Podiatry CPT Codes Billing Guide: CPT 11721, 20610, 28810 & More

According to the National Health Center Financial and Operational Performance Analysis (2020–2023), rural FQHCs delivered 3 million telehealth visits in 2023, but billing these services has only gotten more complex. Medicare’s non-behavioral telehealth flexibility expired September 30, 2025, and Medicaid policies vary significantly across all 50 states. Most billing teams struggle with which codes to use and what payment rates to expect.

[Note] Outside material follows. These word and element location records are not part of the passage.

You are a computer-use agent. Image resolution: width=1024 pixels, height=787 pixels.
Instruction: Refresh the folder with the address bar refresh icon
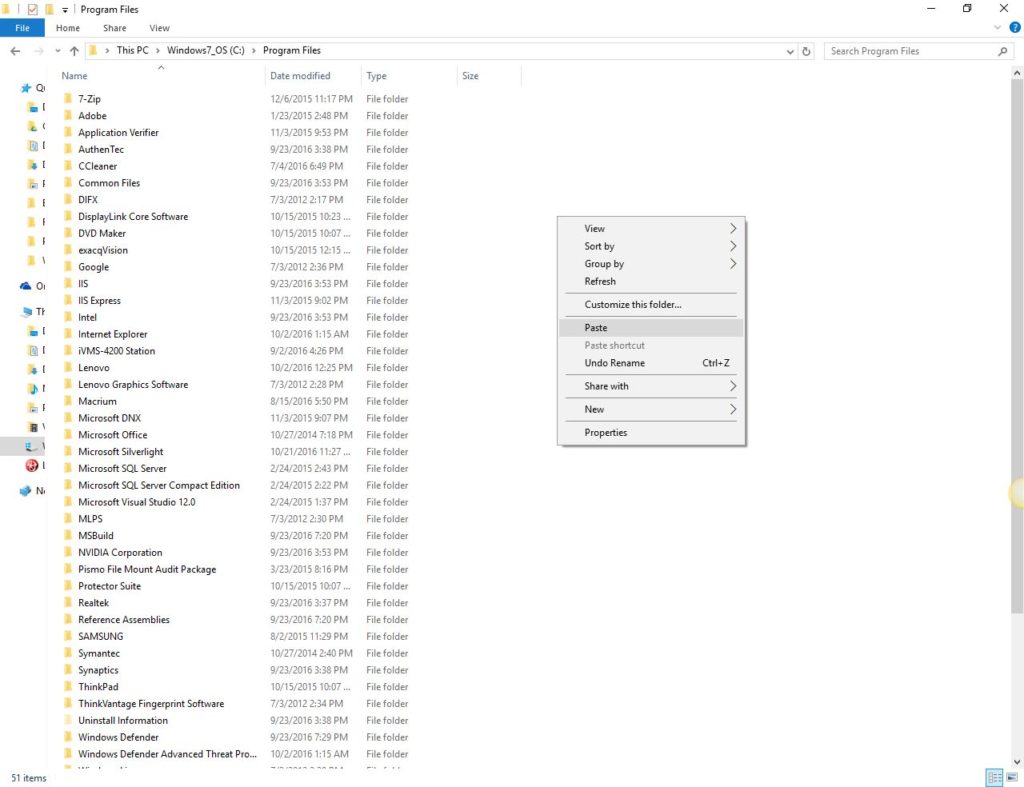click(808, 51)
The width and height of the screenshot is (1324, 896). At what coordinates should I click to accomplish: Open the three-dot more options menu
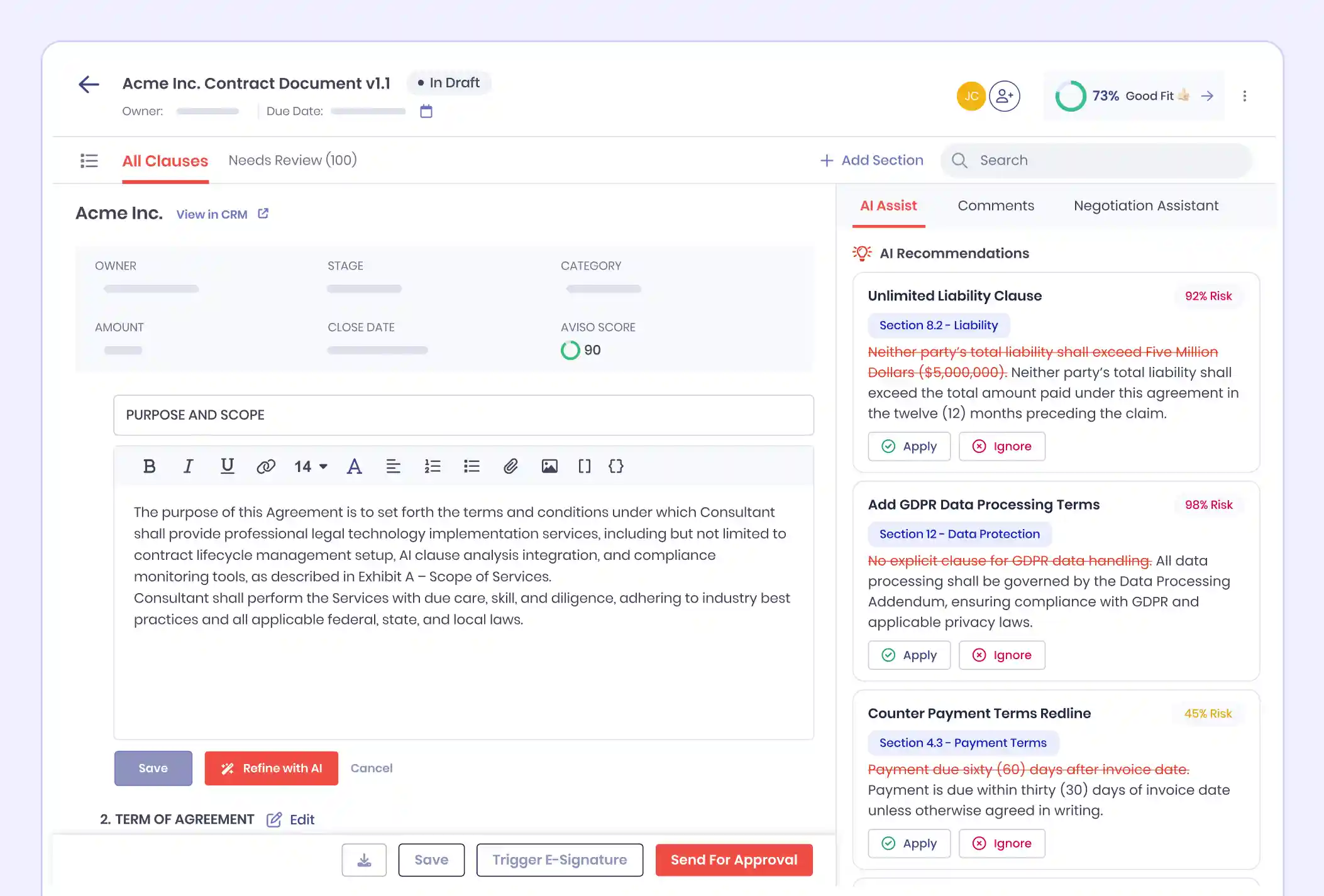(x=1244, y=96)
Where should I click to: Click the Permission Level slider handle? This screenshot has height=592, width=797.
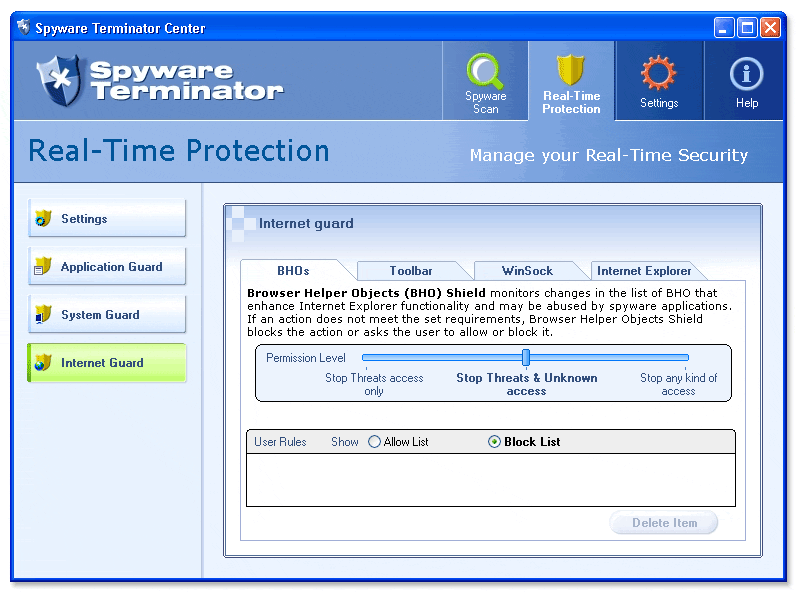click(x=525, y=358)
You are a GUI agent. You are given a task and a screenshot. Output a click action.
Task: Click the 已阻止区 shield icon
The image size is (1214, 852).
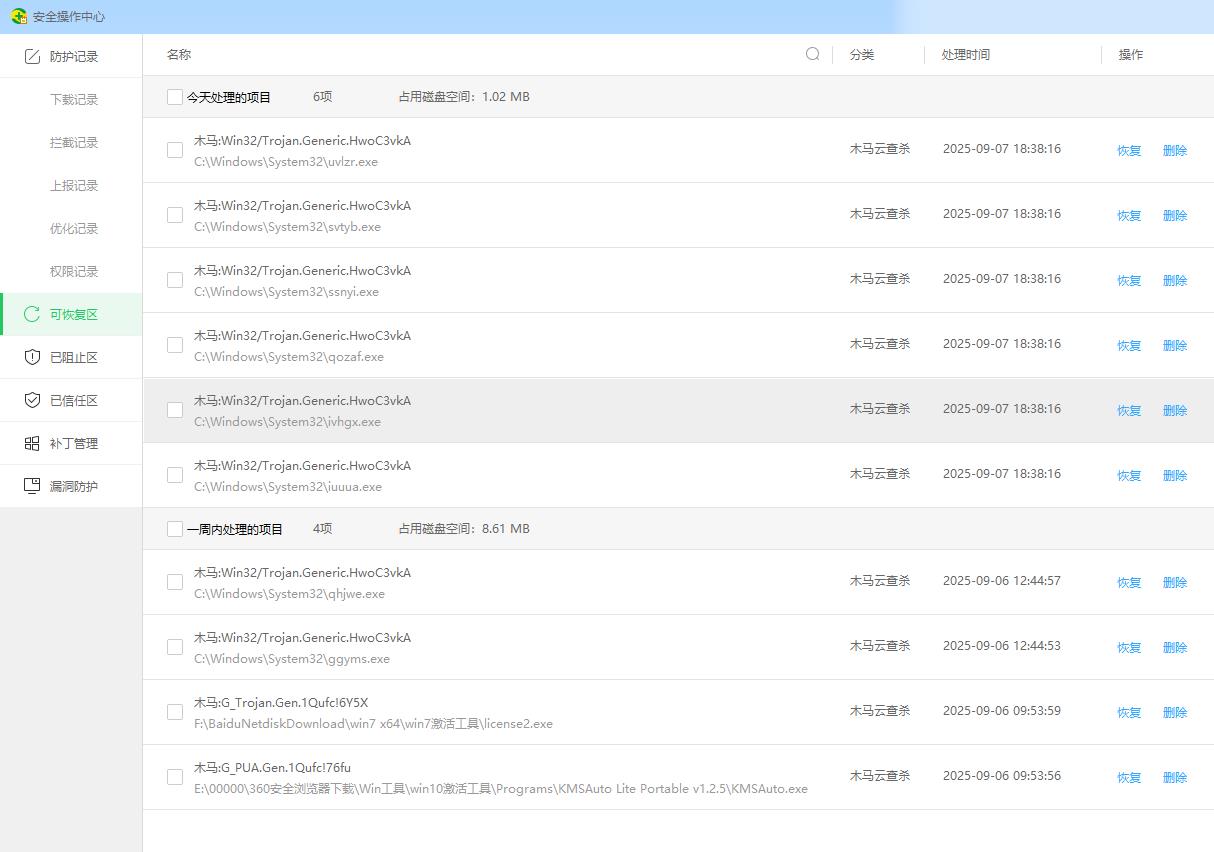pyautogui.click(x=32, y=357)
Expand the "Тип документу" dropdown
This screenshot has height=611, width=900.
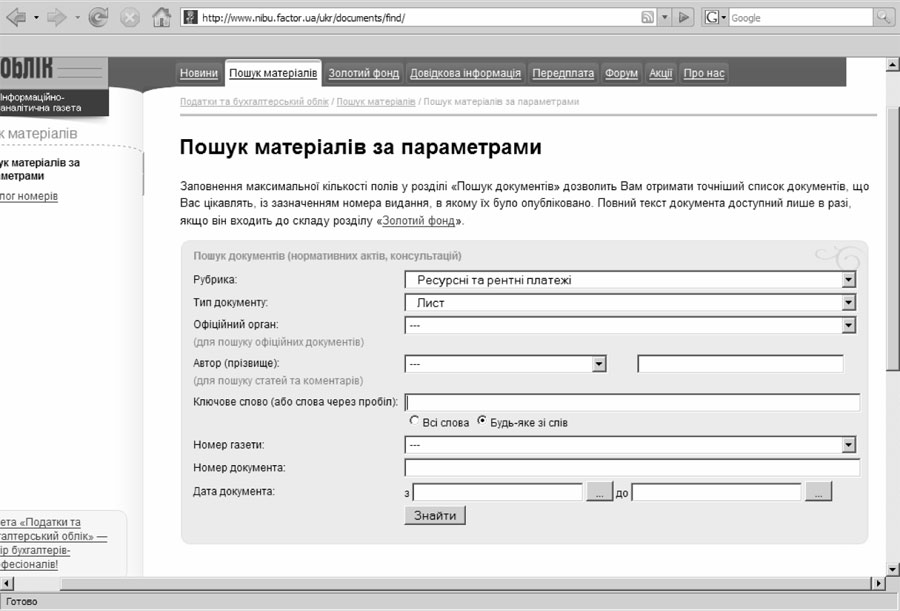848,302
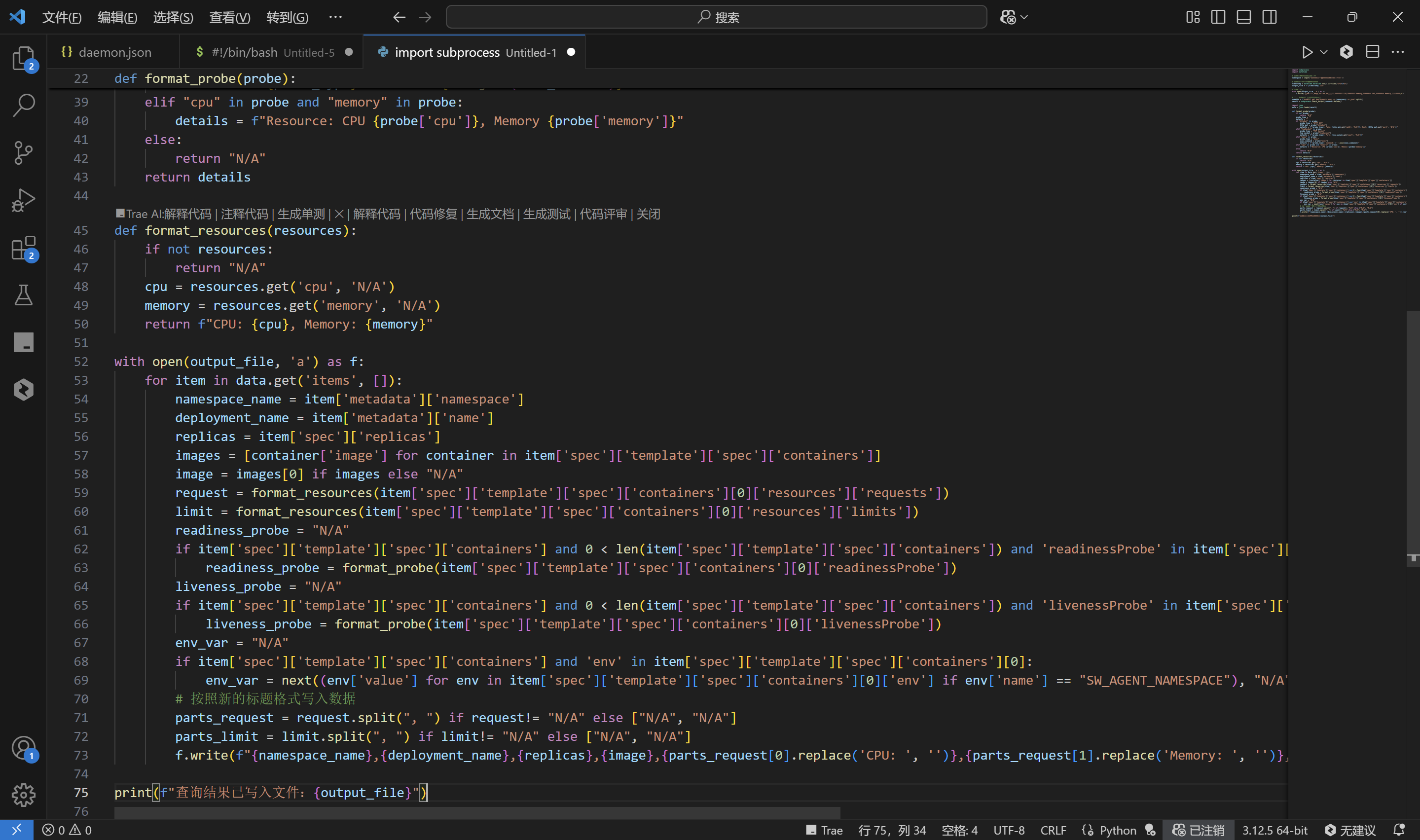Open the Testing flask view
The height and width of the screenshot is (840, 1420).
pos(23,295)
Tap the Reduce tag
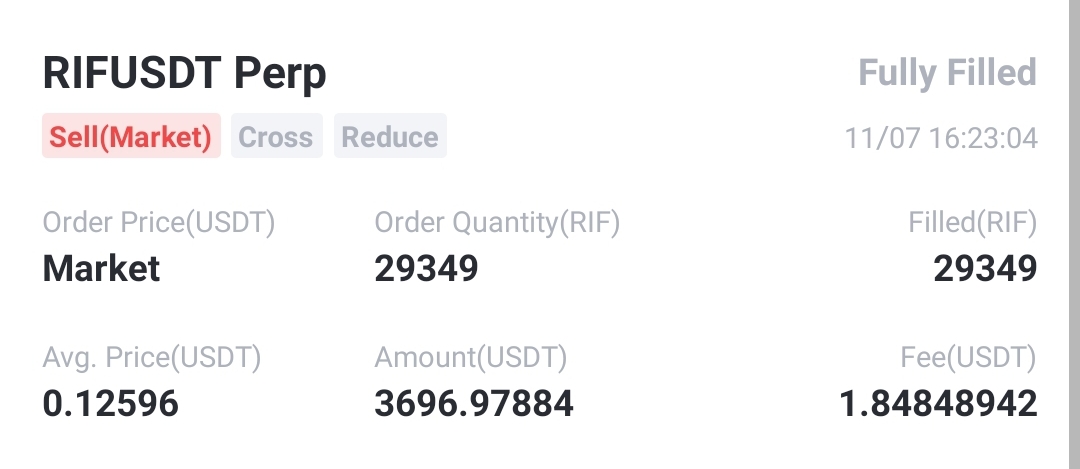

A podiatry practice submits a claim for routine nail debridement. The documentation looks solid, the diagnosis codes are correct, but the claim comes back denied. The issue? A missing Q-modifier that should have been there all along. This scenario plays out in practice every day, and it’s getting worse. Medicare has ramped up enforcement around Q-modifiers, while commercial payers are bundling procedures tightly than ever.

The difference between a clean claim and a denial often comes down to knowing which code applies when. This guide breaks down the most frequently used podiatry CPT codes, from routine nail debridement (11721) to joint injections (20610) and surgical procedures like toe amputations (28810, 28820). Each code includes its proper application, required modifiers, and documentation requirements so your claims get paid right the first time.

Common Podiatry CPT Codes

The following are the most commonly used CPT codes for podiatry:

CPT Code 11721: Nail Debridement (6+ Nails)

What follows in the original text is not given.